PlayStation was among a slew of game developers and publishers that traveled to Santa Monica, Calif., to meet with a gathering of press and show off their games prior to next month’s E3. In the hours set aside for PlayStation 4 titles, there were more than a half-dozen games to experience, their developers to chat to, and the demo alone for “Dreams” ran more than 40 minutes. It walked attending press, one at a time, through the creation of music, gameplay, the mashing together of pre-created elements, and the making of your own.

“Dreams,” due out this year on the PlayStation 4,  is developer Media Molecule’s latest attempt at taking the complex, multi-layered process of creating video games and turning it into something as approachable as sketching. But even in its relative simplicity, it is complex.

With just a dozen or so minutes to spare, a Media Molecule spokesperson walked Variety through an abbreviated version of its demo, explaining the process of making games out of existing pre-created art, while slapping together a level in almost no time.

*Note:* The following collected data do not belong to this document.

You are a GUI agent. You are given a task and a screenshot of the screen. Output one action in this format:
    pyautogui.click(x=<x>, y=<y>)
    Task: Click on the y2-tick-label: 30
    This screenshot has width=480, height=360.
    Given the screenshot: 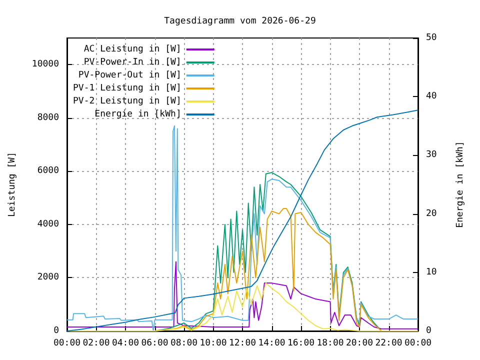 What is the action you would take?
    pyautogui.click(x=432, y=155)
    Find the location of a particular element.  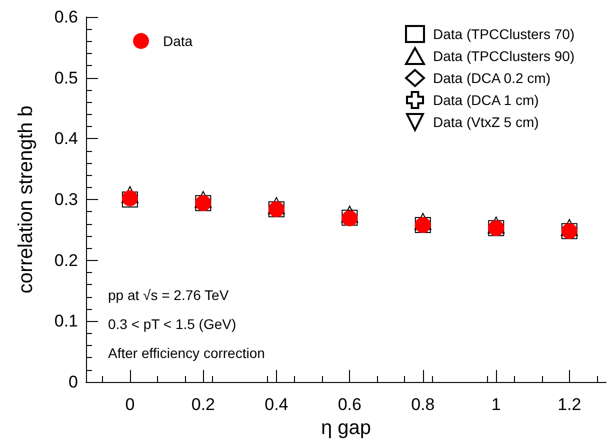

annotation: After efficiency correction is located at coordinates (186, 353).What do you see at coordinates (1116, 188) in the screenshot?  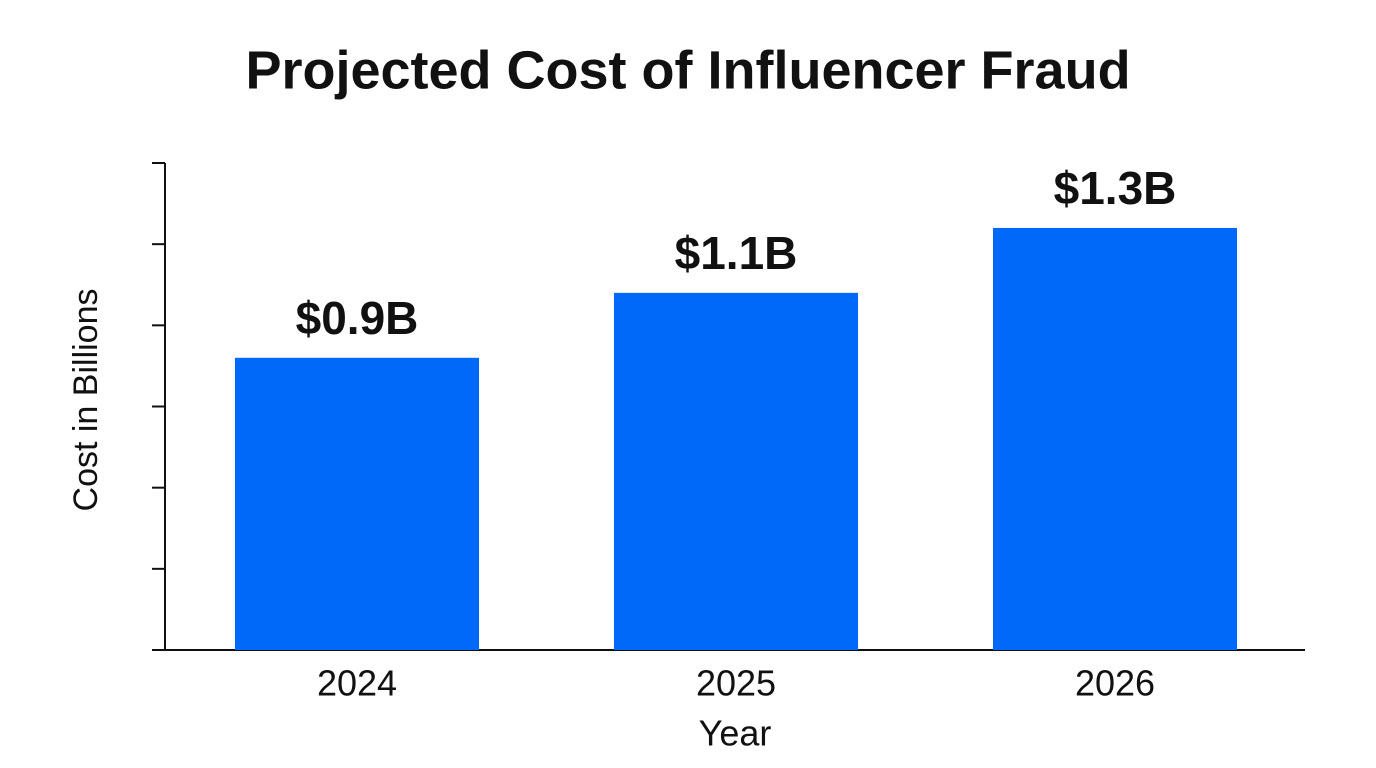 I see `value-label: $1.3B` at bounding box center [1116, 188].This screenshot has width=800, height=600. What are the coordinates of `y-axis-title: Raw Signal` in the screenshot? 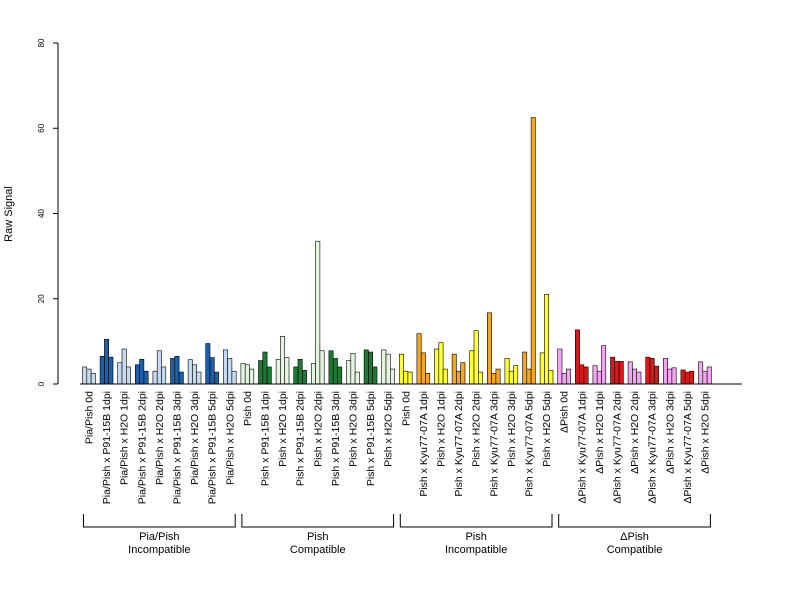 It's located at (9, 214).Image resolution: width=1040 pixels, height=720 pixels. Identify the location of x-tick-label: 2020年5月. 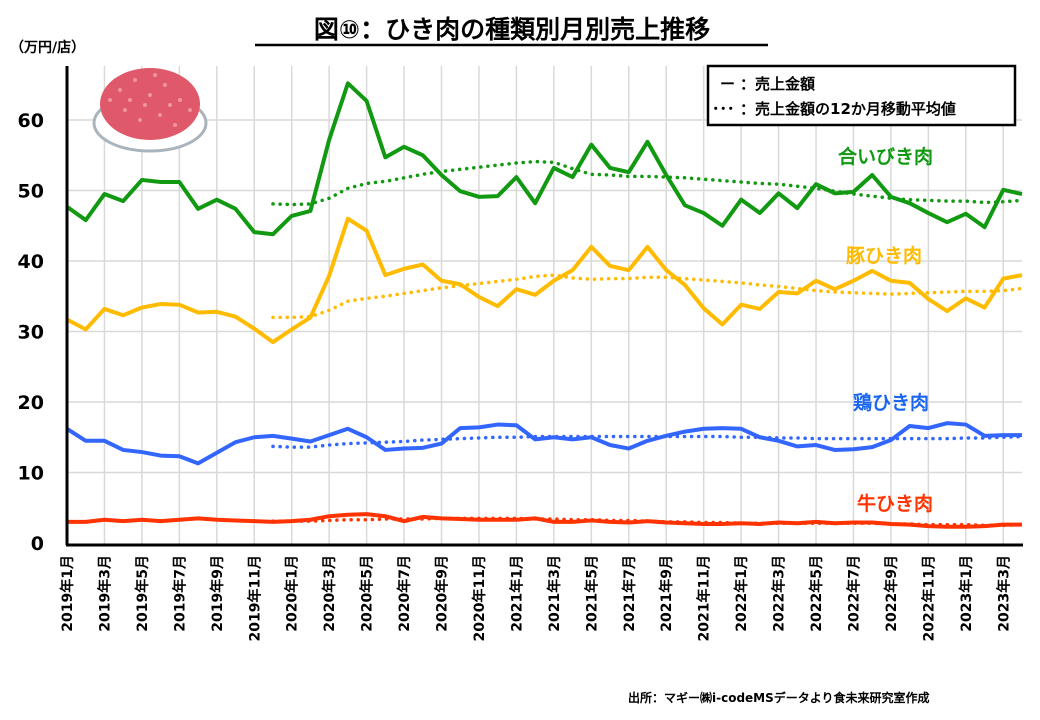
(368, 594). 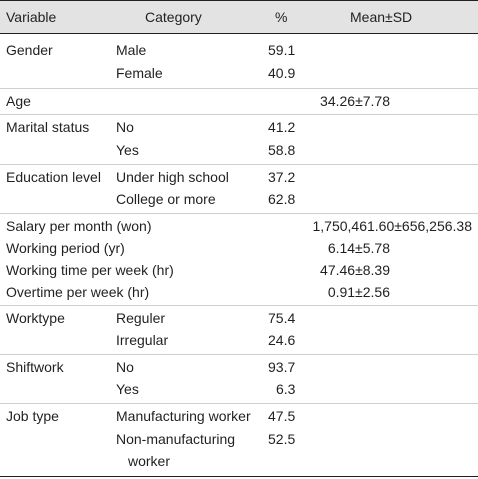 I want to click on row-shiftwork-no: No, so click(x=125, y=367).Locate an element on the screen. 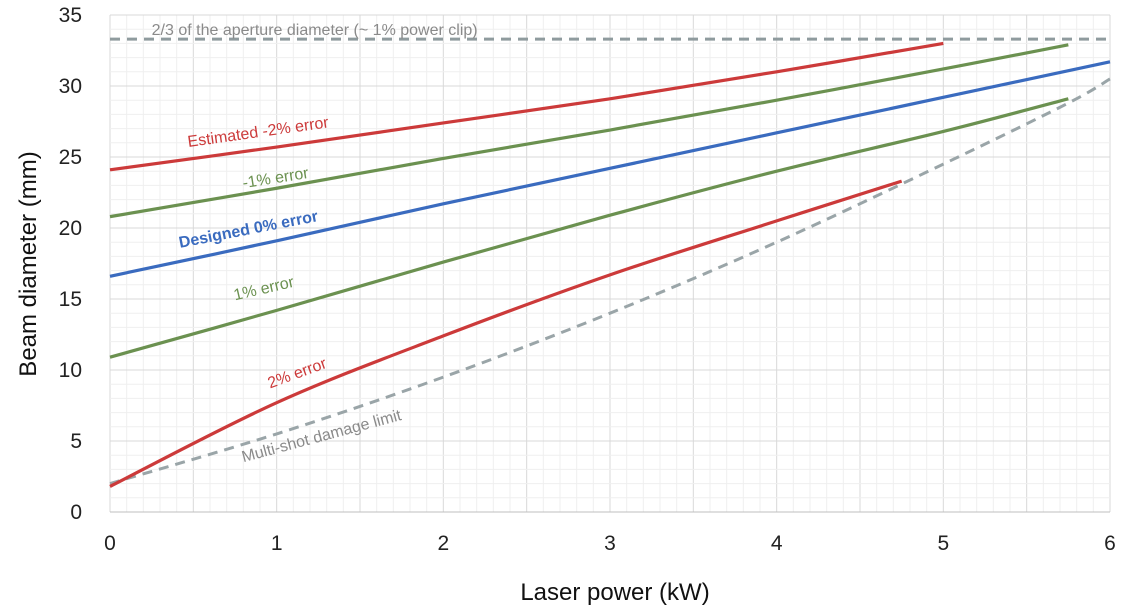 The image size is (1123, 609). x-tick-label: 2 is located at coordinates (443, 544).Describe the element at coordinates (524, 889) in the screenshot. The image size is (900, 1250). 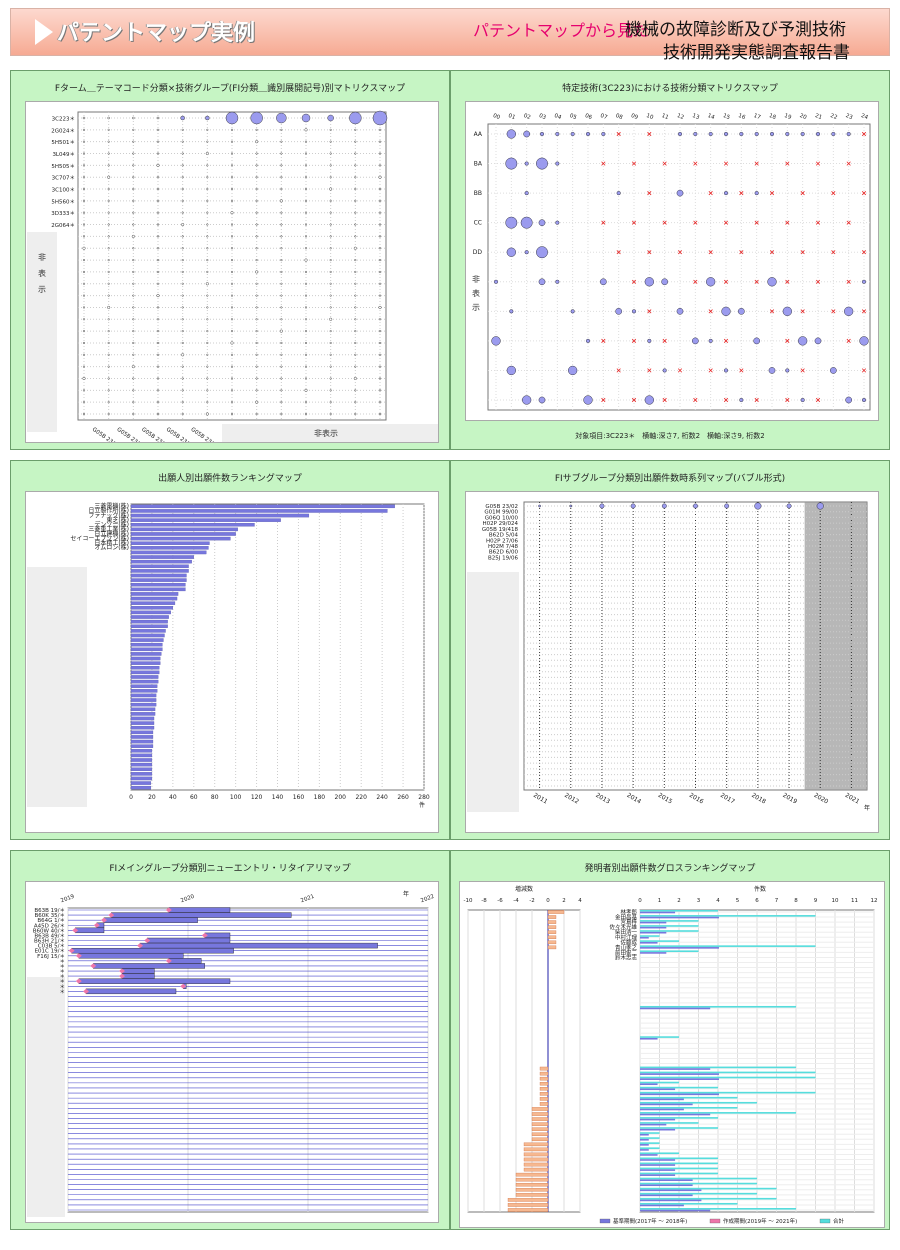
I see `axis-title: 増減数` at that location.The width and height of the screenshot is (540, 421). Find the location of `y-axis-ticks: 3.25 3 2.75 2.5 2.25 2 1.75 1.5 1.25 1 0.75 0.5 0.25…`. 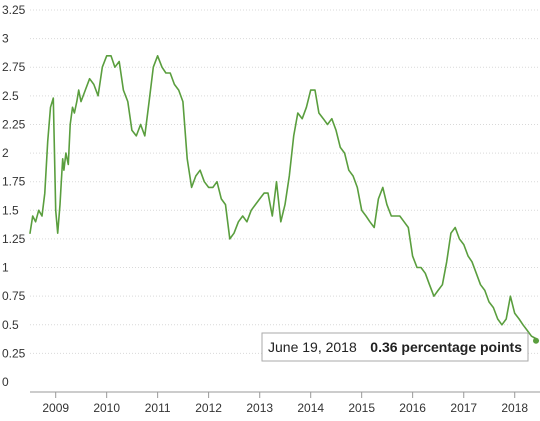

y-axis-ticks: 3.25 3 2.75 2.5 2.25 2 1.75 1.5 1.25 1 0.75 0.5 0.25… is located at coordinates (14, 196).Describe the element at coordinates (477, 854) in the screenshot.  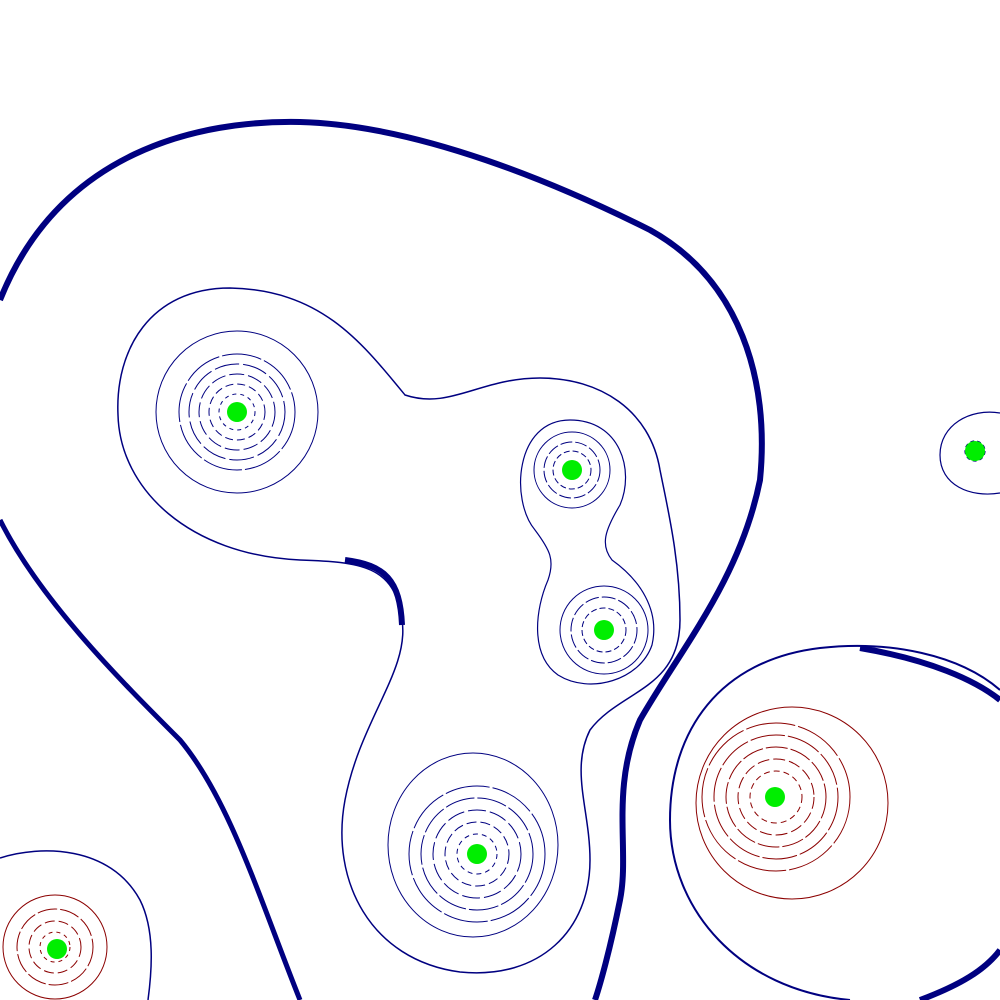
I see `source-d-point` at that location.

Where 2008’s beloved “LittleBigPlanet” muddied the content-creation waters slightly with a light backstory and central character, “Dreams” seems to do away with that notion entirely and instead focuses on granting even more control over creation.

Within minutes we were slapping together a level by dropping down a slab of pre-created land, and then cloning it, morphing it, resizing and rotating it until we had a small area upon which to run a pre-created character around. Next, we grabbed a single tree and cloned it, stamping new trees on the island, some much bigger, some much smaller. Then a second, smaller, finger of land was added, far from the first. Finally, grabbing a piece of art, we animated it as a sort of ferry between the two pieces of land simply by starting a record button, moving it along the path we wanted it to take and then stopping the recording. The result? Instant animation and a level created in under ten minutes.

While players will be able to use plenty of tools to create precise animation paths in their own levels, users can also simply move around the thing they want animated with a thumbstick to create movement that feels a bit more organic, and much harder to play. The level’s moving platform slowly moved across the screen before suddenly plummeting straight down and then jetting straight up and resuming its course. The result, with the physics automatically applied, was a cross that could easily toss players from the platform or shoot you off into the sky if they weren’t careful.

We didn’t get the 40 minutes most did with “Dreams,” and perhaps thanks to our fleeting time we were able to see just how powerful and effortless level creation can be in this dream machine, even if you only have ten minutes to play.